== Page extract ==

Excellent, plain-language explainer on corporate and 1 percenter tax evasion, with a simple solution

The New York Times has collaborated with Berkeley economics prof Gabriel Zucman to produce an interactive explainer that walks through the baroque tax-evasion strategies deployed by multinationals like Google and Apple, as well as the super-rich, using plain language and explanatory graphics to get past the deliberately eye-glazing tedium of these arrangements, a shield of boringness that has allowed the super-rich to hide $8.7 trillion from tax authorities while taking advantage of national courts, education, roads, police, and health care.

This system of representation without taxation gives the wealthy the best of all worlds: tiny and giant countries alike scramble for crumbs from the ever-more-rich 1 percent, tilting policies in their favor.

Zucman is the author of a 2016 book called The Hidden Wealth of Nations: The Scourge of Tax Havens, which gets top reviews.

===

Answer these from the post about tax evasion:
1. Which university does the economics professor who worked with The New York Times teach at?
2. How much money does the post say the super-rich have hidden from tax authorities?
3. In what year did Zucman's book come out?

== Given data ==

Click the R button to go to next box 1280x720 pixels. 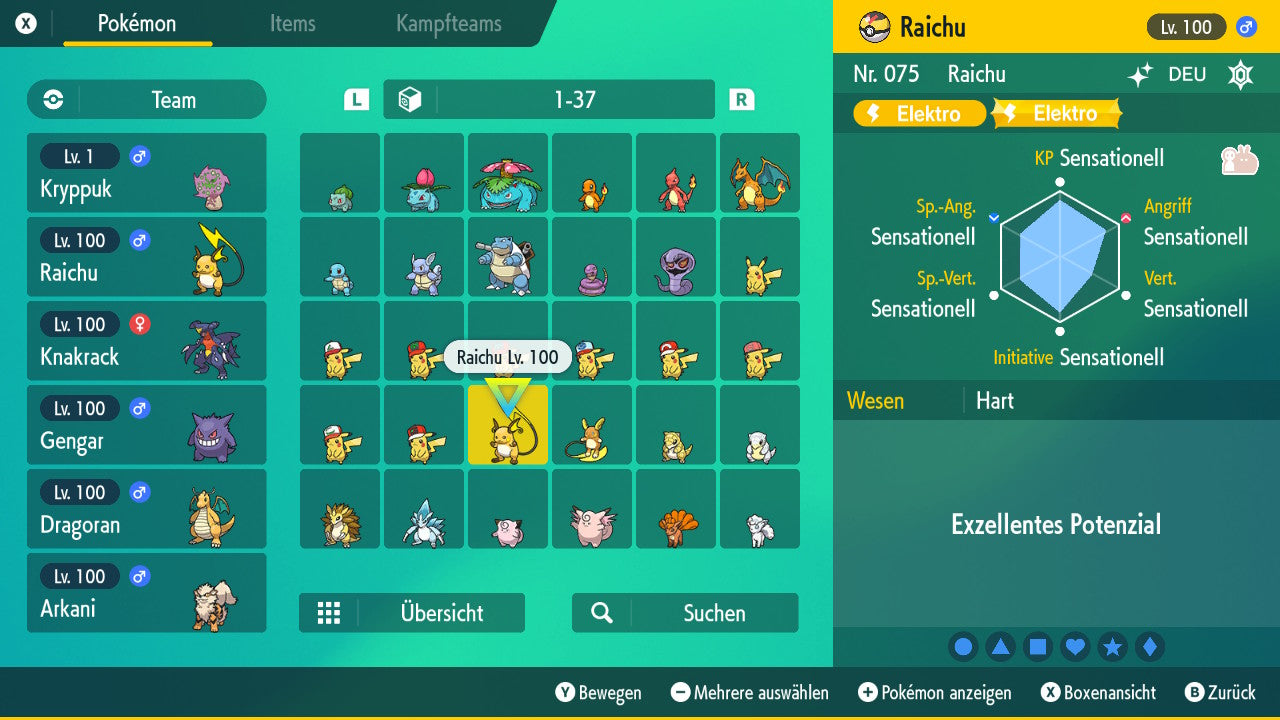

===

_Result_.
1. Berkeley
2. $8.7 trillion
3. 2016